• _WHAT TO DO_
1. Reproduce the part of the bucket-and-minimize challenge between "[0, 2, 4, 6, 8], 3" and "apply and such.", inclusive.
2. Rewrite the paragraph of the bucket-and-minimize challenge that begins "The challenge - given a numeric list" in a shorter form, keeping its main facts.
3. According to the bucket-and-minimize challenge, which answer wins?

• _READING PASSAGE_

-------

Bucket and Minimize

Question

The challenge - given a numeric list L and an integer N as inputs, write a function that:

1. finds the bucket sizes for L such that it is split into N whole buckets of equal or near-equal size, and
2. returns for each element in L the minimum of that element's bucket.

Example -

L=[0, 1, 2, 3, 4, 5, 6, 7, 8, 9, 10, 11]  
N=5

Compute the bucket sizes with the following:

\$\left \lfloor \frac{| L |}{N} \right \rfloor + 1\$ elements go into \$|L| \bmod N\$ buckets, and

\$\left \lfloor \frac{| L |}{N} \right \rfloor \$ go into the rest,

where |L| is the length of L. For the above, we get

floor(12/5)+1 into 12 mod 5 buckets, and floor(12/5) in the rest:

[[0, 1, 2], [3, 4, 5], [6, 7], [8, 9], [10, 11]]

Finally, we output a list where each element is the minimum of its bucket:

[0, 0, 0, 3, 3, 3, 6, 6, 8, 8, 10, 10]

Some test cases:

In -> Out

[1, 2, 3, 4], 1 -> [1, 1, 1, 1]

[1, 2, 3, 4], 2 -> [1, 1, 3, 3]

[0, 2, 4, 6, 8], 3 -> [0, 0, 4, 4, 8]

[9, 3, 0, 1, 5, 7, 4, 6, 8, 10, 12, 11, 2, 13], 5 -> [0, 0, 0, 1, 1, 1, 4, 4, 4, 10, 10, 10, 2, 2]

[3, 0, -2, 0, -1], 2 -> [-2, -2, -2, -1, -1]

This is a code golf challenge. Shortest answer in bytes wins. Standard loopholes apply and such.

-------

• _SUPPLIED MATERIAL_
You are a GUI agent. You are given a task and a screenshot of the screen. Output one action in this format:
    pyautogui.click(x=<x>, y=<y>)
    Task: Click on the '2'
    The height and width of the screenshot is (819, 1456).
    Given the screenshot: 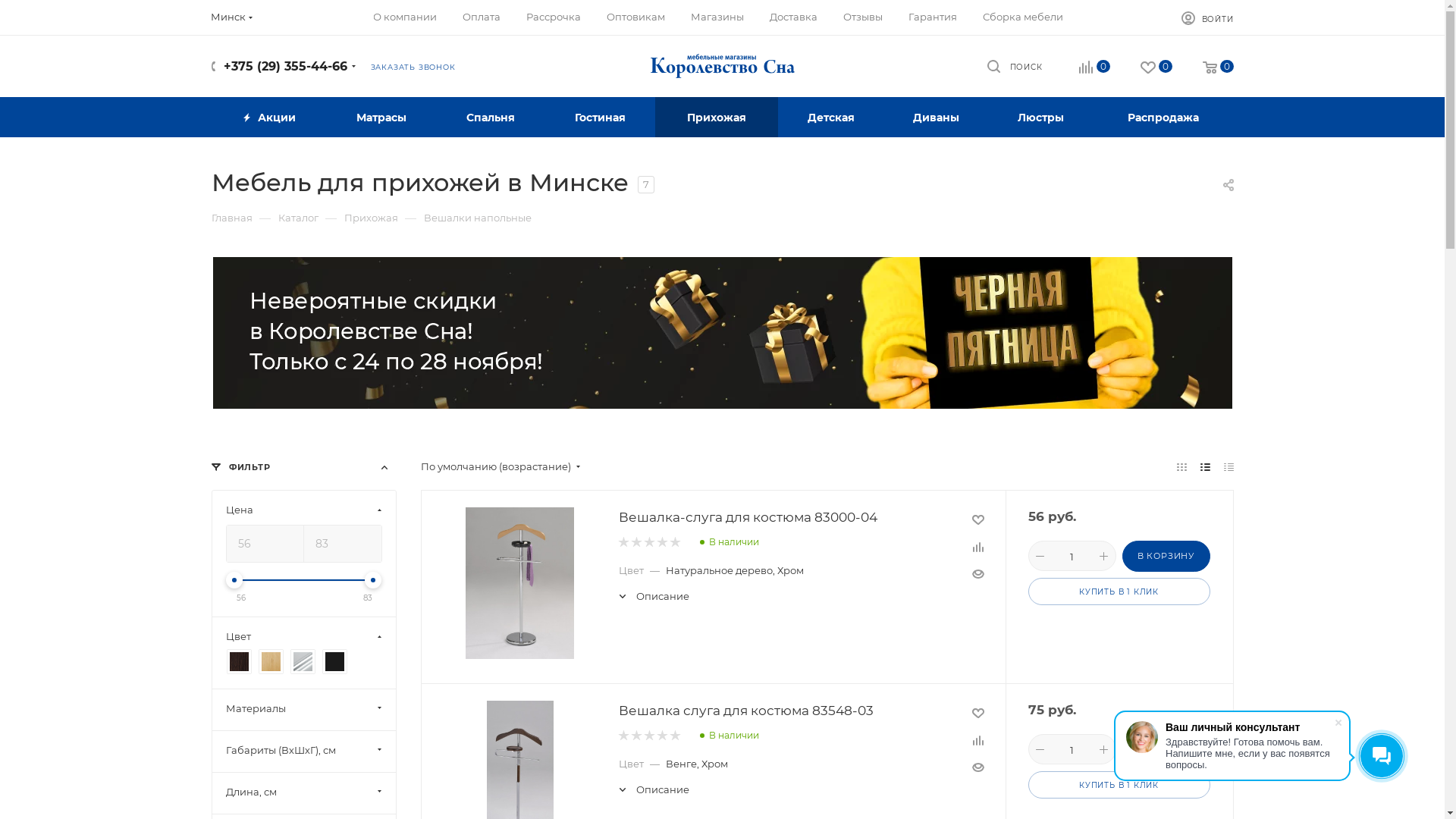 What is the action you would take?
    pyautogui.click(x=635, y=735)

-------

• _ANSWERS BY ITEM_
1.
[0, 2, 4, 6, 8], 3 -> [0, 0, 4, 4, 8]

[9, 3, 0, 1, 5, 7, 4, 6, 8, 10, 12, 11, 2, 13], 5 -> [0, 0, 0, 1, 1, 1, 4, 4, 4, 10, 10, 10, 2, 2]

[3, 0, -2, 0, -1], 2 -> [-2, -2, -2, -1, -1]

This is a code golf challenge. Shortest answer in bytes wins. Standard loopholes apply and such.

2. Given a numeric list L and an integer N, write a function that splits L into N whole buckets of equal or near-equal size and returns, for each element of L, the minimum of that element's bucket.

3. The shortest answer in bytes wins.